> **VORGEGEBENER TEXT**:
————————

Das ist vor allem für die Identitätsentwicklung der Kinder von großer Bedeutung. Aus der Lerntheorie wissen wir, dass Lernprozesse dann besonders gut in Gang gesetzt werden, wenn sich Kinder wohl fühlen und sich in ihrer Identität widergespiegelt sehen. Erhalten Kinder dagegen immer wieder die Botschaft, dass sie nicht „normal“ sind, nicht dazugehören und in Spielmaterialien oder Büchern nicht dargestellt werden, dann entwickeln sie ein Gefühl der Nichtzugehörigkeit – das hemmt Lernprozesse.
Können sich Kleinkinder bereits rassistisch äußern?
In der Praxis ist zu beobachten, dass Kinder rassistische Wissen, das sie umgibt, in Interaktionen und bei der Durchsetzung ihrer Spielinteressen durchaus anwenden und auch Abneigungen gegenüber bestimmten sozialen Gruppen zeigen. Kinder können Vorformen von Vorurteilen haben. Das mag positiv klingen, weil es sich um Vorformen und nicht um manifeste Urteile handelt.
Umso wichtiger ist es jedoch, dass pädagogische Fachkräfte intervenieren und auf die Unzulässigkeit von Diskriminierung hinweisen. Bei Kleinkindern kann Rassismus noch dekonstruiert werden. Erwachsenen fällt das Verlernen weitaus schwieriger.
„Kinder können Vorformen von Vorurteilen haben“
Welche weiteren Tipps geben Sie Erzieher*innen mit auf den Weg?
Es gibt keine Checkliste, aber es hilft, sich immer wieder in einen Prozess der Selbstreflexion zu begeben. Dieser ganze Prozess ist als lebenslange Reise zu verstehen, die nie endet, weil sich Gruppen, Eltern- und Familienschaften verändern. Das, was man vielleicht einmal als gutes Verfahren oder pädagogische Methode etabliert hat, ist bei der nächsten Gruppe möglicherweise nicht mehr fruchtbar.
Deswegen ist es wichtig, für sich selbst und im Team regelmäßig Räume zu schaffen, um in diese kritische Selbstreflexion zu kommen. Eine Leitungskraft, die diese Themen andauernd auf die Tagesordnung setzt und das Team dazu anregt, die eigene Praxis kritisch zu hinterfragen, hat eine hohe Wirkungskraft.
Wie Eltern Rassismus in der Kita begegnen
Sie haben kürzlich eine qualitative Pilotstudie zum Umgang mit institutionellem Rassismus in Berliner Kitas durchgeführt und hierfür 16 Eltern interviewt. Welche Rassismuserfahrungen haben diese gemacht?

————————

> **DATENAUSZÜGE**:
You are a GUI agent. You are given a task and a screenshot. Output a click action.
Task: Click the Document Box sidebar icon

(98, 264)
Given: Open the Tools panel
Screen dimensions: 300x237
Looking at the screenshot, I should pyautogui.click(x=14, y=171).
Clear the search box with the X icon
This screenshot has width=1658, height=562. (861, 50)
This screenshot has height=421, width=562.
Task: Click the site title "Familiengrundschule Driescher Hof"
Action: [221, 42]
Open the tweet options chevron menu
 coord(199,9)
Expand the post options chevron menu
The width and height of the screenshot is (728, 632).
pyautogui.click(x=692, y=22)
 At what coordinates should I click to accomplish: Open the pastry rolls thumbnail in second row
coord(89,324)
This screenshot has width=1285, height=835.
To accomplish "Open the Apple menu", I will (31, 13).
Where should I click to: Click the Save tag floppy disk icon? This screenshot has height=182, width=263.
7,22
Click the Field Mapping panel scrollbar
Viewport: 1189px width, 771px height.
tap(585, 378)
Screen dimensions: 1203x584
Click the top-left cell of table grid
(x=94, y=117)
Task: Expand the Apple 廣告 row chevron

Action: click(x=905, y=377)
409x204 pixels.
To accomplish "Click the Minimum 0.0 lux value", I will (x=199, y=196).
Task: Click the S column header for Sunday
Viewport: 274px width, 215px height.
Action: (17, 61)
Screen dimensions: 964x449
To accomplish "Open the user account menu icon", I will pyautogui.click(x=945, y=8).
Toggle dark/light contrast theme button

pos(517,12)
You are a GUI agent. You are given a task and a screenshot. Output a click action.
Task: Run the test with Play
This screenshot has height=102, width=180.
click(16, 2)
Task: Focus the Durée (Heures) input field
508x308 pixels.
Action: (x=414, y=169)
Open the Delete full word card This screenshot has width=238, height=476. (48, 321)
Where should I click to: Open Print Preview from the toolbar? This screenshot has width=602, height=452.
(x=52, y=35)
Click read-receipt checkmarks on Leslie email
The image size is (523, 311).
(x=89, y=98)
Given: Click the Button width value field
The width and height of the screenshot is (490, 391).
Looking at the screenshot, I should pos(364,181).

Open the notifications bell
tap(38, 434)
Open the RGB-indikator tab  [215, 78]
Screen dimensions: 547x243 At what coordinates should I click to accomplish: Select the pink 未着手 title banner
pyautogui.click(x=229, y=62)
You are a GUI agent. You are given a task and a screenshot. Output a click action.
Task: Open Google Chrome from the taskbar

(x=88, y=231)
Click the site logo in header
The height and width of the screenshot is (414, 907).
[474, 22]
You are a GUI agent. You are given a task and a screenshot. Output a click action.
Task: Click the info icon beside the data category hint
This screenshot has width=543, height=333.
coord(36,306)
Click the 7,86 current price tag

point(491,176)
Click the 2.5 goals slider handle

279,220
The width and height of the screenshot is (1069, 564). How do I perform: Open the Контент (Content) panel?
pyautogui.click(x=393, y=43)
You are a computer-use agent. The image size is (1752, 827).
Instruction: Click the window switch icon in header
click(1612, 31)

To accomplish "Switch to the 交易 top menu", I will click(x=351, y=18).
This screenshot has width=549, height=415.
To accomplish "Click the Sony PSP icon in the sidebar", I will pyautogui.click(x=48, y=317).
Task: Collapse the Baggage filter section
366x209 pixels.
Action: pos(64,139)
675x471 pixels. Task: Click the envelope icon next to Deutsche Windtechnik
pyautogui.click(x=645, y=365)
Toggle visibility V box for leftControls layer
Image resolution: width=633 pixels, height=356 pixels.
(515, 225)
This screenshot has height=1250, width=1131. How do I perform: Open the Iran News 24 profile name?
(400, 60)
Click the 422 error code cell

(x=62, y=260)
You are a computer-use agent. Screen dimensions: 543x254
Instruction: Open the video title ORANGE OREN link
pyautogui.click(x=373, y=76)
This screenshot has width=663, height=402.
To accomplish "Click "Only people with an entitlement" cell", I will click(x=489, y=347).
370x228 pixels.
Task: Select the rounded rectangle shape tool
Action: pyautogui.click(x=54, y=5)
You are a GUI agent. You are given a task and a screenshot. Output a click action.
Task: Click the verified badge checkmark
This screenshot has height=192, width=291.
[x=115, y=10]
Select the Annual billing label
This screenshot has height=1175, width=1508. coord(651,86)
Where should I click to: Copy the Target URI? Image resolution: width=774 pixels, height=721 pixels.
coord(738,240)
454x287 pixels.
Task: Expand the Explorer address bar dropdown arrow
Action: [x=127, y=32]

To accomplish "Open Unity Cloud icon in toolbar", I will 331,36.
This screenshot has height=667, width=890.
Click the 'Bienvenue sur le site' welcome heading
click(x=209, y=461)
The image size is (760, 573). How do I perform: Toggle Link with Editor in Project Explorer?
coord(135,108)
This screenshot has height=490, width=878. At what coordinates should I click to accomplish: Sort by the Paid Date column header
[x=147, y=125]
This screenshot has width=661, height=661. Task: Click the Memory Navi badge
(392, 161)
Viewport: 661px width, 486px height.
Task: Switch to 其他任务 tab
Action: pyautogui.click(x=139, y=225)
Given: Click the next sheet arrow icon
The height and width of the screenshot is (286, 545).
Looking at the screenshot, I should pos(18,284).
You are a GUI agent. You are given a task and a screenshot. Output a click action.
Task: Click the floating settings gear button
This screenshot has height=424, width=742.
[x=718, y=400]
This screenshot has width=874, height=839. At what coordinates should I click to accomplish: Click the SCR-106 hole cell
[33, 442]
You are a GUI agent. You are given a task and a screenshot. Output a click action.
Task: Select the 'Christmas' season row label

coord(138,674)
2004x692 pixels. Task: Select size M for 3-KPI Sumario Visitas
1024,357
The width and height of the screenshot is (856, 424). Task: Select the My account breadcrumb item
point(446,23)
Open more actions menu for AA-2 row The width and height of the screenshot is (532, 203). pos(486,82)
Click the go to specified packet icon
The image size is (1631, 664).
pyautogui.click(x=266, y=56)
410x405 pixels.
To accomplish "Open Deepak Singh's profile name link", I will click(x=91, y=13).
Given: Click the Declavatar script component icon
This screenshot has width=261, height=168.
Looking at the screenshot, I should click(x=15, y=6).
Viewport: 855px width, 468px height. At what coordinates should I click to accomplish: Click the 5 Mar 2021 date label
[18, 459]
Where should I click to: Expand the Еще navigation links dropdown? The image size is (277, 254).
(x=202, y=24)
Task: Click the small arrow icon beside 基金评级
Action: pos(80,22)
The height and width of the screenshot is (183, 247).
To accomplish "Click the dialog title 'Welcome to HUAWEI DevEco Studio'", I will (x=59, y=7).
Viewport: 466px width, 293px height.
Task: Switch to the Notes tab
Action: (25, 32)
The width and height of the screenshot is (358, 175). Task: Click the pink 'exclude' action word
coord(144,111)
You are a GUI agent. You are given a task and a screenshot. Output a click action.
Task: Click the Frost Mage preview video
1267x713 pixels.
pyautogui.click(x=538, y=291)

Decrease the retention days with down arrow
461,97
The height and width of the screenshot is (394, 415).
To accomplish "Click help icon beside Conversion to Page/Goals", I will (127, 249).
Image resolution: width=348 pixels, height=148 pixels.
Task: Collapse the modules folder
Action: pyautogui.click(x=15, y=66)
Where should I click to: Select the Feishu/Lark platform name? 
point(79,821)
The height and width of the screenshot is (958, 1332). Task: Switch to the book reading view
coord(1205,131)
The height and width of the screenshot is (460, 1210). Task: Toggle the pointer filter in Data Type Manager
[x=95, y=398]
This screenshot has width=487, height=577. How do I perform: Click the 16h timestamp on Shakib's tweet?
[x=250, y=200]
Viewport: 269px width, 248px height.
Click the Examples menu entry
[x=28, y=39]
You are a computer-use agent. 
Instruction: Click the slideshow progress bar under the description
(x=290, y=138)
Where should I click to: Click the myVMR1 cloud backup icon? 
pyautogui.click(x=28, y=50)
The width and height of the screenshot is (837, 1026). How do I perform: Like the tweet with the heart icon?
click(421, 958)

————————

> **AUFGABE**:
Setzen Sie das Interview über Rassismus in Kitas im Anschluss an seine letzte Frage fort.

> **ANTWORT**:
Klassische Beispiele sind die Nicht-Repräsentation in den Spielmaterialien, das Singen von rassistisch konnotierten Liedern oder das Etikettieren von Kindern. Eltern haben unterschiedliche Strategien, um Rassismus in der Kita zu thematisieren.
Wie sehen diese Strategien aus?
Eine Strategie ist das sogenannte „Hacking“: Weil Familien antizipieren, dass Rassismus vorkommen könnte, versuchen sie die Diskriminierung zu umgehen. Zum Beispiel wird die Herkunft bei der Kitaanmeldung verschwiegen. Andere wiederum setzen auf Intervention.
Oft sind Eltern jedoch nicht in der Lage, Veränderungsprozesse anzustoßen, da ihre Beschwerden zum Teil blockiert oder nicht ernst genommen werden. Die Familien versuchen dann eher, außerhalb der Kita ihre Kinder zu stärken, um eine Art Schadensbegrenzung zu betreiben. Manche Familien spielen Diskriminierungserfahrungen in der Kita auch herunter, weil sie befürchten, dass die Beziehung zwischen der pädagogischen Fachkraft und ihrem Kind Schaden nehmen könnte. Es besteht ja ein Abhängigkeitsverhältnis.
Es kommt vor, dass Familien sich von Beginn an nicht trauen, etwas zu sagen, aus Angst, als nervige Eltern abgestempelt zu werden und den Kitaplatz zu gefährden. Die vielleicht logischste Strategie ist die Exit-Strategie, also das Kind abzumelden. Allerdings geschieht das selten, zum einen aufgrund des Mangels an Kitaplätzen und zum anderen aufgrund der Ungewissheit, ob es in einer anderen Kita besser laufen würde.
„Diskriminierungserfahrungen werden zum Teil von den pädagogischen Fachkräften heruntergespielt“
Wie reagieren Kitas auf Beschwerden von Seiten der Eltern?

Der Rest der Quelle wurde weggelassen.